Installation View, Eric Serritella: Abscission (December 13, 2025 - June 21, 2026), Blowing Rock Art & History Museum. Photo: Josh White

Story Written by: Lorelei Roberts

BLOWING ROCK — Eric Serritella spent two decades as a Vice President at an advertising agency before taking his first pottery class at 35 and falling in love with it. Twenty years later, he was in Blowing Rock hosting a traditional Gong Fu tea ceremony and displaying large-scale ceramic sculptures carved to look like birch trees and weathered logs.

Serritella is a realistic ceramic sculptor of large-scale works carved to look like birch trees and weathered logs.
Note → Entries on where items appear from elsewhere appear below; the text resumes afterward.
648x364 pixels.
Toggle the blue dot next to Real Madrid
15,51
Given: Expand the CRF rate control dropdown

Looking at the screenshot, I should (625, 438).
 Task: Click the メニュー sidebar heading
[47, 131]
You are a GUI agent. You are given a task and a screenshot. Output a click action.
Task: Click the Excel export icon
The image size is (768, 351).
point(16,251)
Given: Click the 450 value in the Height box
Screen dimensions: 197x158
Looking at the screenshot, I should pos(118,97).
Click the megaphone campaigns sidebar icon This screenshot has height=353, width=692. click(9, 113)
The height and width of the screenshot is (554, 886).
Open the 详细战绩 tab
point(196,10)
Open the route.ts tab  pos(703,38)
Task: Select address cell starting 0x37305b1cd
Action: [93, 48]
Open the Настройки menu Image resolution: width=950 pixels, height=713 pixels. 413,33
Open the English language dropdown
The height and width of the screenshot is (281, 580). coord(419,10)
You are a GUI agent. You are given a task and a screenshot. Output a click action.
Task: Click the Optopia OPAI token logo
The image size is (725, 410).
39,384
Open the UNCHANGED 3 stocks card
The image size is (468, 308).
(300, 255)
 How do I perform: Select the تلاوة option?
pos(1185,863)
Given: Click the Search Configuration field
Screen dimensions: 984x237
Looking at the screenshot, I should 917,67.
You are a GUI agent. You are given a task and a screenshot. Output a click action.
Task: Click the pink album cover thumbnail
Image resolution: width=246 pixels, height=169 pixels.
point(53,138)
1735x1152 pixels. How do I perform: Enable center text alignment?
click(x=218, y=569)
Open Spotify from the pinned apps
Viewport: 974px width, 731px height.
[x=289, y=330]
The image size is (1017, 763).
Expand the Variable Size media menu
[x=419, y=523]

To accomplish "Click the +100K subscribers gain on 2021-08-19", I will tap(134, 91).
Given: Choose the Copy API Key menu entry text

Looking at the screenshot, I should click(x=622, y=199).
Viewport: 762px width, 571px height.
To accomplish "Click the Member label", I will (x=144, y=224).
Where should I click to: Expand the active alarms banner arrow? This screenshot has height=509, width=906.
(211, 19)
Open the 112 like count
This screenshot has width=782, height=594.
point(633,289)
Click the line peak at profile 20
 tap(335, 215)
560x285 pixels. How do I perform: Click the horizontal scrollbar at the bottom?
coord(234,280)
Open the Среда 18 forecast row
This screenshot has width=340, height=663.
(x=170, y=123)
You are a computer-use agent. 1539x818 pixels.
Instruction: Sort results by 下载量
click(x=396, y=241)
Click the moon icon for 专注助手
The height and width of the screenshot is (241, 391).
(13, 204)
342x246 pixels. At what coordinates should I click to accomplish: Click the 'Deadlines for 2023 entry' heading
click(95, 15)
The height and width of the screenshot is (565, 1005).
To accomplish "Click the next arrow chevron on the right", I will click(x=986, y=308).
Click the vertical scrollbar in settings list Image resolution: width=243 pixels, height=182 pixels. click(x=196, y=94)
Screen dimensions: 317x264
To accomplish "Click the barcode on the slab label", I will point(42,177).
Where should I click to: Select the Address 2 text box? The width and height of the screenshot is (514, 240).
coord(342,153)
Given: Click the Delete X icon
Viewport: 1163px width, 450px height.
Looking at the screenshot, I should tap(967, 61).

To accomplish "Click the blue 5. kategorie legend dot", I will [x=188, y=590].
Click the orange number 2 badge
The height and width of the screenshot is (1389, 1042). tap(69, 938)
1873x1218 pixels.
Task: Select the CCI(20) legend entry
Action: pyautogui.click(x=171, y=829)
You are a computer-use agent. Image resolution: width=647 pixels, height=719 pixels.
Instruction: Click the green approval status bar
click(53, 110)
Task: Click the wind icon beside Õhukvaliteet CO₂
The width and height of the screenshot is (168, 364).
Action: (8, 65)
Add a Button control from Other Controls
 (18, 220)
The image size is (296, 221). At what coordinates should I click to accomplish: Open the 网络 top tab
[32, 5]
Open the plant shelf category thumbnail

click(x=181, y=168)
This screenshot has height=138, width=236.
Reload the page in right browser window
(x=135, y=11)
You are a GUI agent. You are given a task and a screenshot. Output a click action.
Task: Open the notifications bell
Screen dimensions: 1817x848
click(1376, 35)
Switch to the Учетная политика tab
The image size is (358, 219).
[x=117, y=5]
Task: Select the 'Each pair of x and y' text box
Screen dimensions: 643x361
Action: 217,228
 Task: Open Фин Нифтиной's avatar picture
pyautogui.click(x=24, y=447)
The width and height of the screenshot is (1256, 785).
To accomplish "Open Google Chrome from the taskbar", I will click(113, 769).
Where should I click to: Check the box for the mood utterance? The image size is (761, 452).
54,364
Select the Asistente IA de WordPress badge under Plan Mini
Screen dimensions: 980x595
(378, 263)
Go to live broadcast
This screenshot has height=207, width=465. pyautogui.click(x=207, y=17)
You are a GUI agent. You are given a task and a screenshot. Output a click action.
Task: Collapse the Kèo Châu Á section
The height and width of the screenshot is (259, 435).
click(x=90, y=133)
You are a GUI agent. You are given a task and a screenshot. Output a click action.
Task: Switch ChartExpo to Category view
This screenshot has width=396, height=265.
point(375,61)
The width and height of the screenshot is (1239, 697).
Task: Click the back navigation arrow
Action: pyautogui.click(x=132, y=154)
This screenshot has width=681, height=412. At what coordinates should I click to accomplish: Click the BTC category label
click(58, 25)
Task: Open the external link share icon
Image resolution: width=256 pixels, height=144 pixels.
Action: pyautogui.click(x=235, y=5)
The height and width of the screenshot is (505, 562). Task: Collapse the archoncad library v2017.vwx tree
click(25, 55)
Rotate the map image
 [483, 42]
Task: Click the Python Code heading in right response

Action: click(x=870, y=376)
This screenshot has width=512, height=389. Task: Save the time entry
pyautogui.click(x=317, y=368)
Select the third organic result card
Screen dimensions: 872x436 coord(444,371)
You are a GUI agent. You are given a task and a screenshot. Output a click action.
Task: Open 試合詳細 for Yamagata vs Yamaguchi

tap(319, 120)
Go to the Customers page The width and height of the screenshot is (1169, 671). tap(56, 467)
He has integrated glass into his ceramics, and some tree sculptures are functional teapots.

“Someone said they wished they could be as artistic as I was, but just take a pottery class and 20 years later, this could happen,” Serritella said.

Installation View, Eric Serritella: Abscission (December 13, 2025 - June 21, 2026), Blowing Rock Art & History Museum. Photo: Josh White

Serritella did his artist residency in Taiwan, where he studied the Yi Xing teapot. He learned to carve these tiny teapots from pumpkins and gourds to integrate nature into the tea ceremony.

A Gong Fu tea ceremony is a tea-brewing method that emphasizes mindfulness and appreciation of the tea. Gong Fu is roughly translated to ‘with great care’.

Hosts and tea masters apply Wu Wei when brewing and serving the tea. Wu Wei roughly translates to ‘doing without doing,’ the idea that the brewing seems effortless and does not focus on detailed attention, just an effortless good cup of tea.

“It is not really a ceremony, it’s more of a way to brew tea,” Serritella said.